Information given section start

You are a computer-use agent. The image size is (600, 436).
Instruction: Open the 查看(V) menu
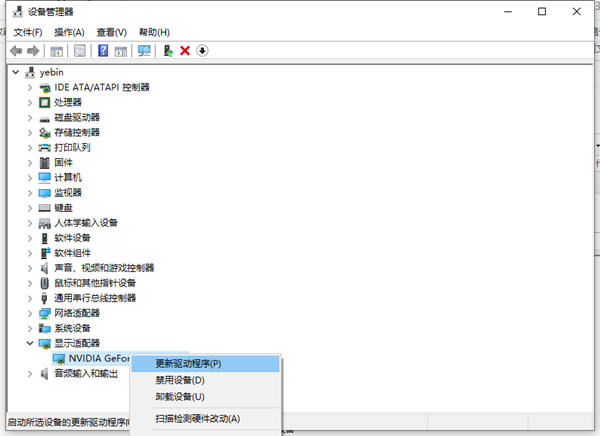[x=111, y=32]
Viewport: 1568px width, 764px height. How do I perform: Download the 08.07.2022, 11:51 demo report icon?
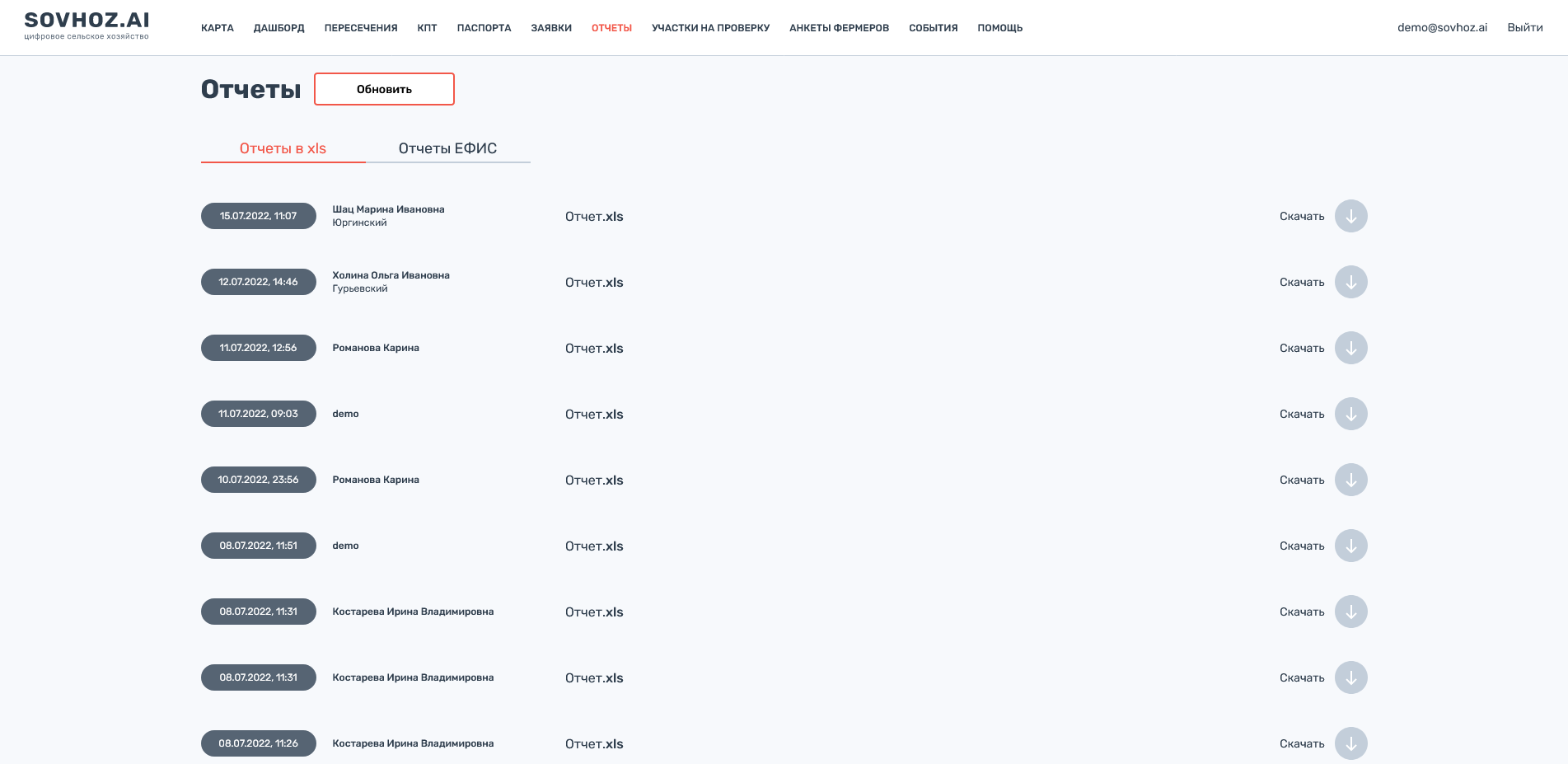click(1350, 546)
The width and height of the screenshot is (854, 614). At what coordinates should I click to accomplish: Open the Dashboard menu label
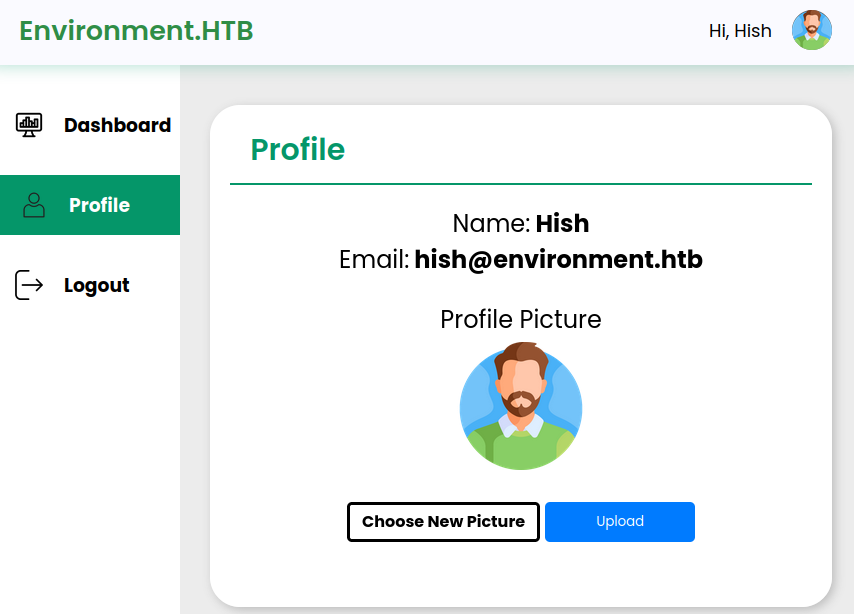117,125
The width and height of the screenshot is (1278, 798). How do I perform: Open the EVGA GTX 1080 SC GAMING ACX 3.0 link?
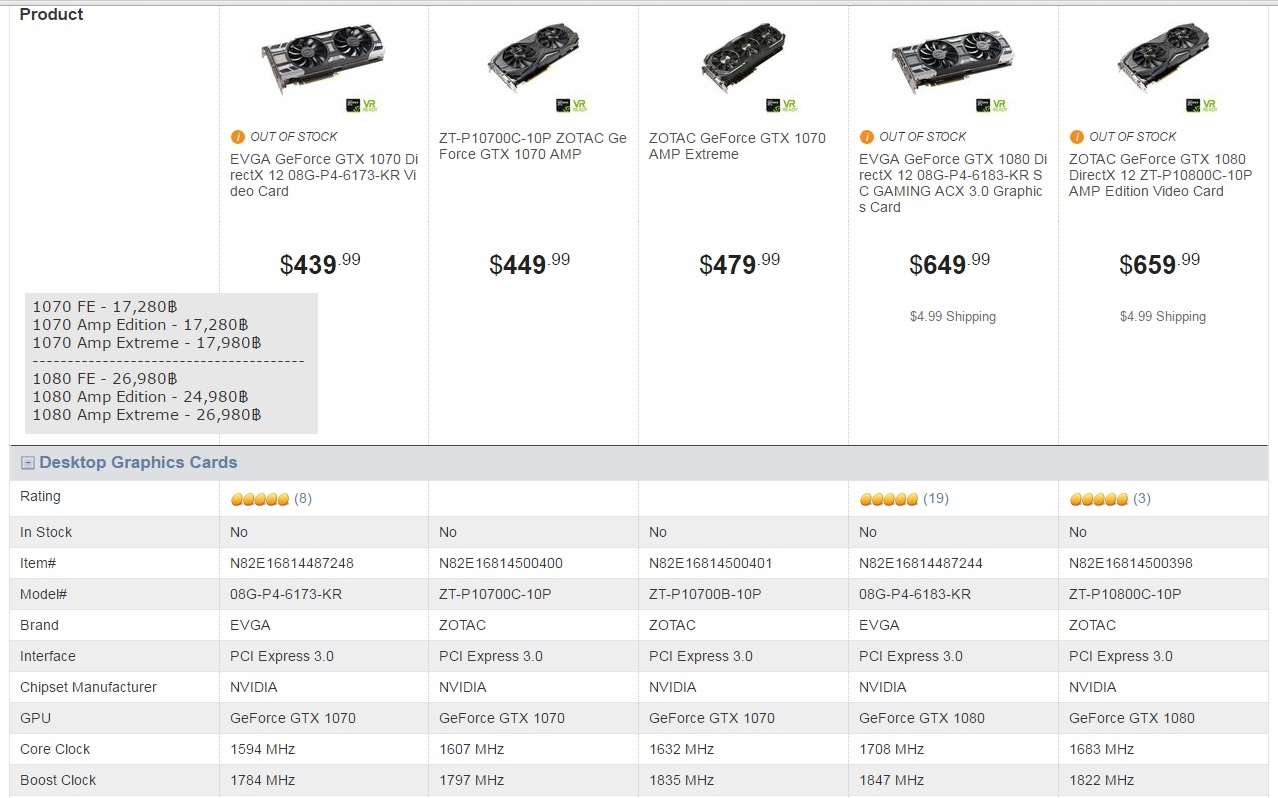952,183
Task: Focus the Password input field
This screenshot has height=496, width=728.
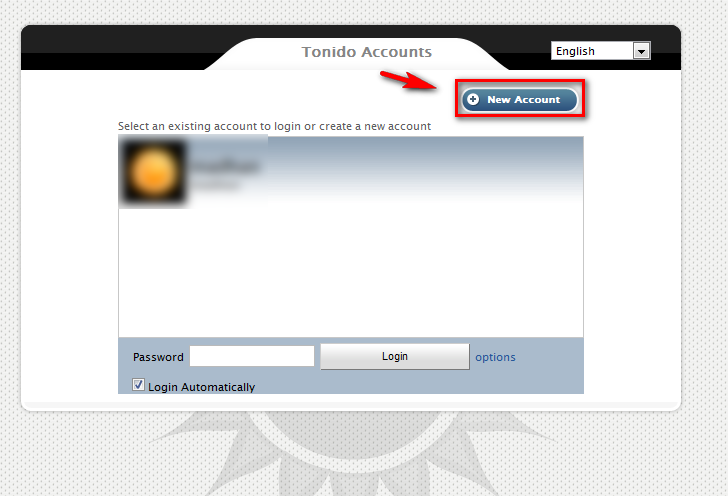Action: click(252, 356)
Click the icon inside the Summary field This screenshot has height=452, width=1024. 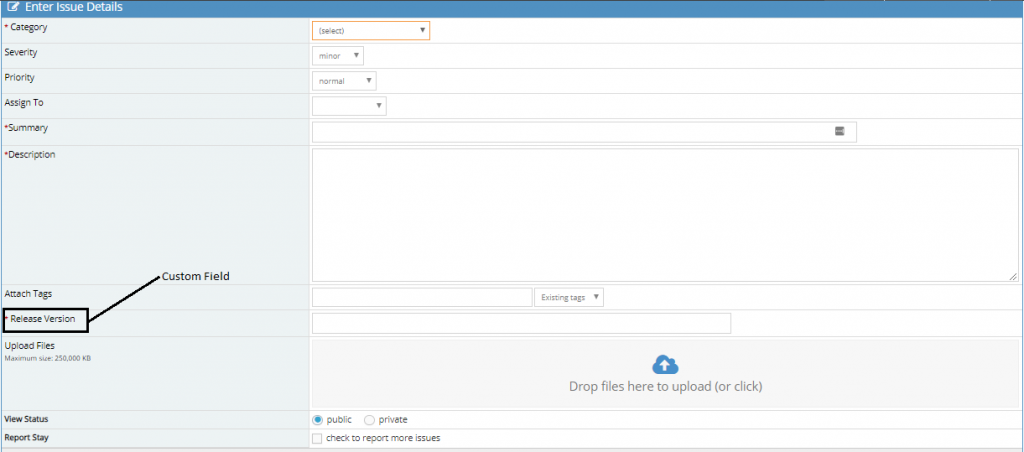[x=840, y=131]
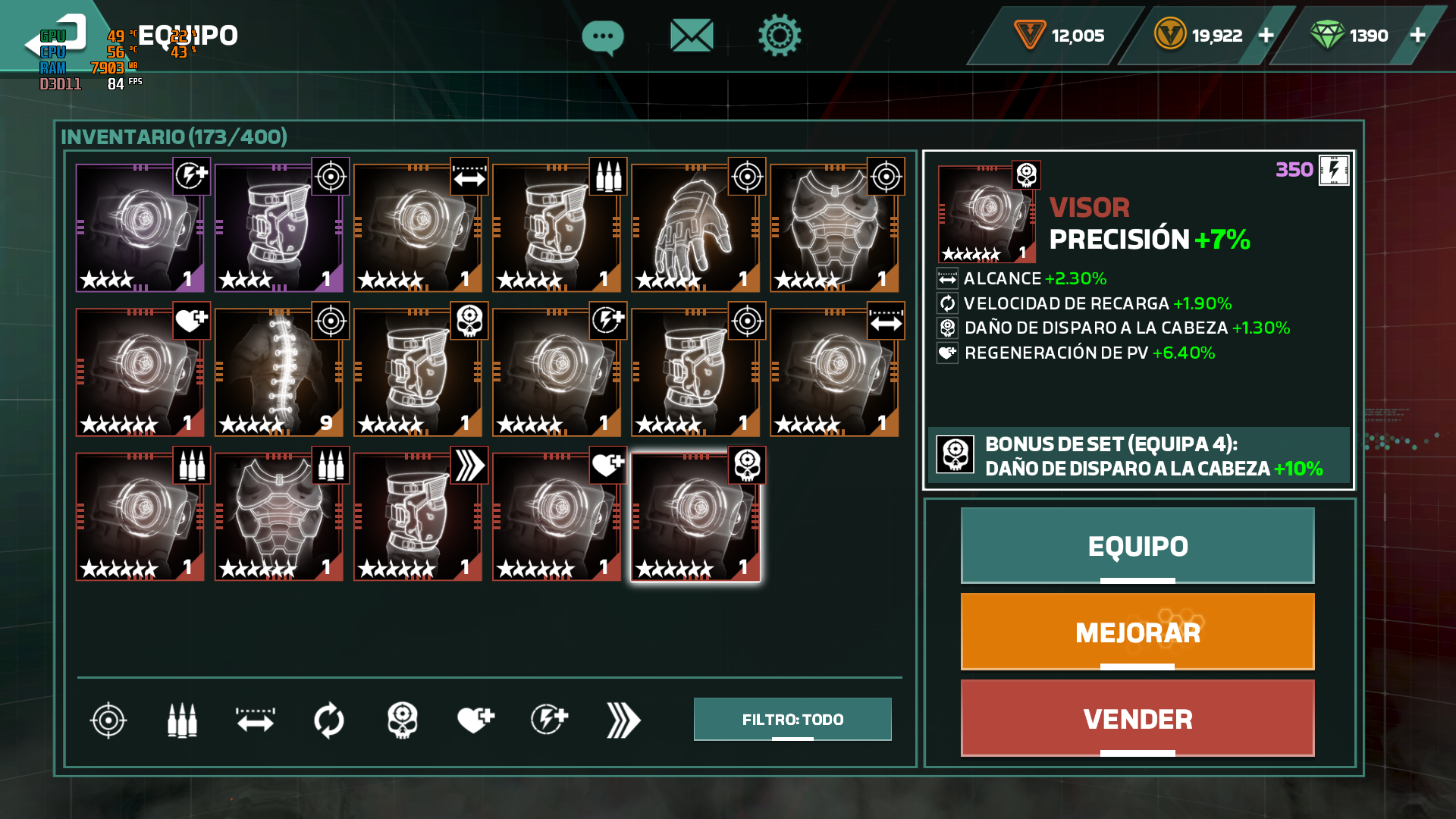Click the orange MEJORAR button

pyautogui.click(x=1138, y=632)
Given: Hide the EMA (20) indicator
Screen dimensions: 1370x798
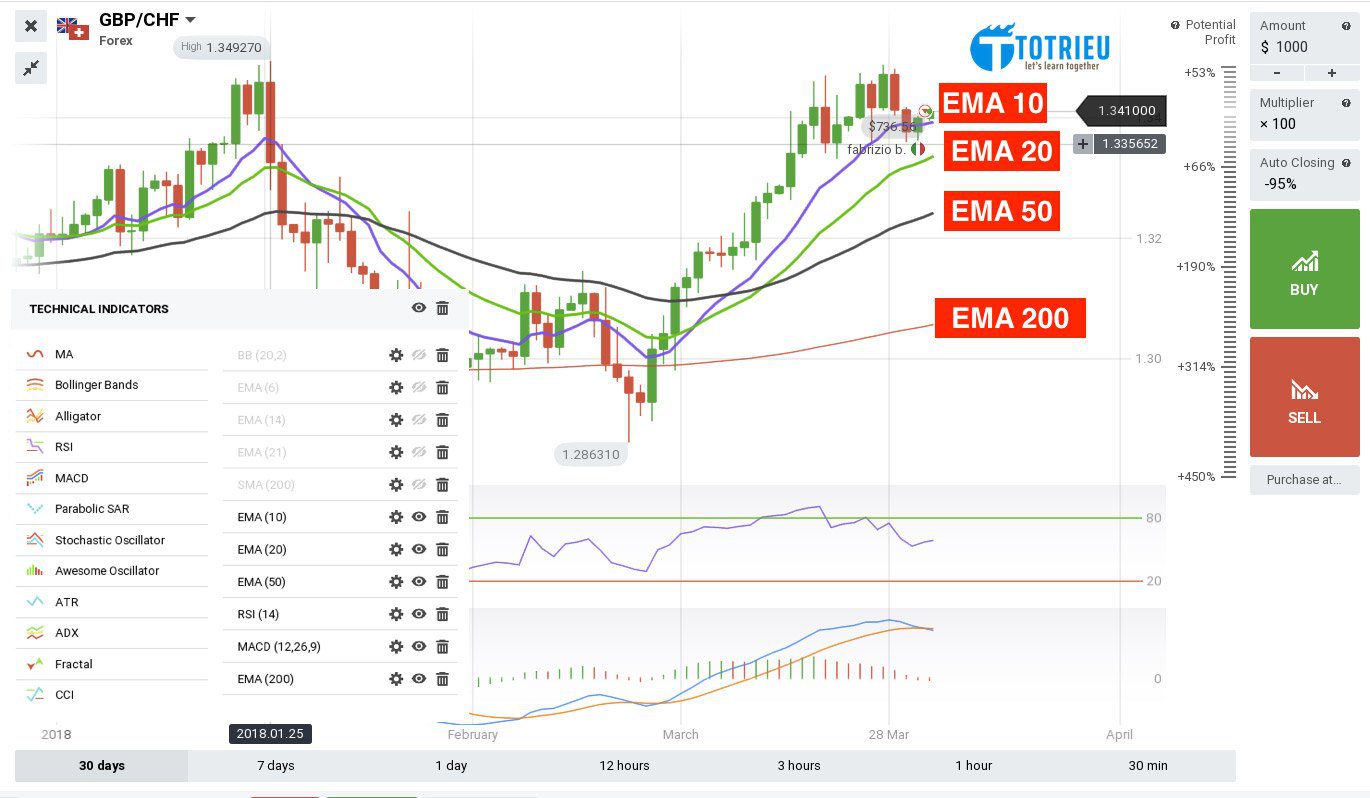Looking at the screenshot, I should [419, 549].
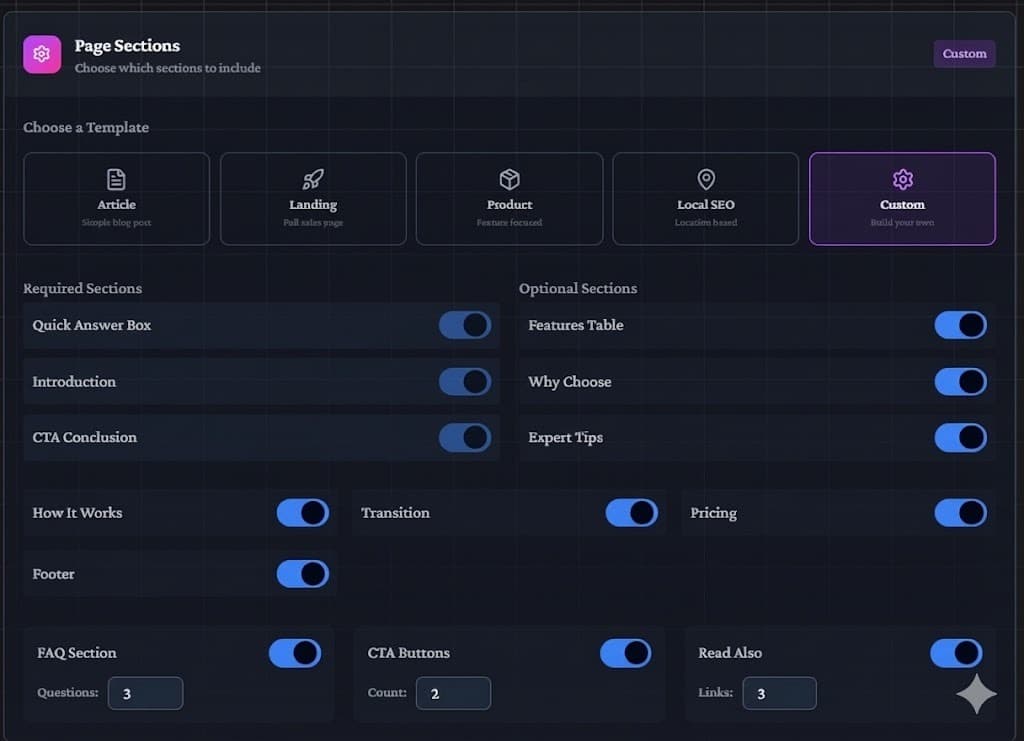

Information given section end

Beginning with the line that contains "Given: Hide the EMA (20) indicator", write out every line through the last one in the records, exactly and without pictures.

• _Worked solution_
Given: Hide the EMA (20) indicator
Screen dimensions: 1370x798
Looking at the screenshot, I should [419, 549].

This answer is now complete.